15. Notice that, even if one assumes that there can be semiosis before the emergence of semiotic systems, the Sign processes at stake would still have to be physically [End Page 115] instantiated or realized in one way or another, since Sign processes are relationally extended within the spatiotemporal dimension no matter if they involve semiotic systems or not.

16. For further discussions about synechism, see Parker (1998), Potter (1997), Murphey (1993).

17. See Morgan (1923), Blitz (1992). The theses were named by Blitz.

18. We would rather say 'variational evolution'.

19. To understand our argument in a clear way, it is very important to avoid conflating synchronic with diachronic determination. We claim here that a Peircean framework accommodates a thesis of synchronic determination, while denying any claim of diachronic determination.
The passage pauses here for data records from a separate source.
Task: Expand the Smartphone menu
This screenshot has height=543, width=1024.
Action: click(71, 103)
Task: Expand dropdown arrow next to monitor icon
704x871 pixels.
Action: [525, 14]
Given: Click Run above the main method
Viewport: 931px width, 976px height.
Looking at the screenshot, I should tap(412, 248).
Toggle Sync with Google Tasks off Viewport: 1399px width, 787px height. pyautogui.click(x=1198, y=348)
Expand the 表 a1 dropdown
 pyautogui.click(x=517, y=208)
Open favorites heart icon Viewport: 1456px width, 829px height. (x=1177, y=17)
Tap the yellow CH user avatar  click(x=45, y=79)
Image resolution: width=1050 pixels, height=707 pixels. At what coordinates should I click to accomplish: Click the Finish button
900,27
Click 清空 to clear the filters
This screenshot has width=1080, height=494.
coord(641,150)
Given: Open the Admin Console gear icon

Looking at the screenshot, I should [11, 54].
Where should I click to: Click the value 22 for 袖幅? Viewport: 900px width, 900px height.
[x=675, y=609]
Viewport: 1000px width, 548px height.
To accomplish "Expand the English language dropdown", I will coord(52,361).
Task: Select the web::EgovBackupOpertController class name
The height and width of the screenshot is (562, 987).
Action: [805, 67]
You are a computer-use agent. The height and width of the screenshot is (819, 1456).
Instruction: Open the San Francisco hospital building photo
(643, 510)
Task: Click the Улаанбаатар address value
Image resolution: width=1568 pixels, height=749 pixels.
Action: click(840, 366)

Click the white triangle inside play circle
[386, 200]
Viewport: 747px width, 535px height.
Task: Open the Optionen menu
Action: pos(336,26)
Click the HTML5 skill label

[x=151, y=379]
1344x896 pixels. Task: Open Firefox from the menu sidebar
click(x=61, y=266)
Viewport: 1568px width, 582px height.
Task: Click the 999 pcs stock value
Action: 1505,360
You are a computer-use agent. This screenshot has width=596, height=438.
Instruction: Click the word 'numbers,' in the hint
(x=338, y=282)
20. Notice that while discussing the logical relations between elements and triads, we are working in the domain of Speculative Grammar, the study of the "general conditions of signs being signs" (CP 1.444). For Houser (1997: 9), "the logician who concentrates on speculative grammar investigates representation relations (signs), seeks to work out the necessary and sufficient conditions for representing, and classifies the different possible kinds of representation."

21. The distinction between material and formal properties was clearly established by Peirce after 1885 (see Kent 1997, p. 448).

22. For an introduction on phenomenology, normative sciences and metaphysics, see De Waal (2001), Parker (1998).

23. About the demonstration of the irreducibility of a triadic relation, see Ketner (1986); Brunning (1997); Burch (1991, 1997).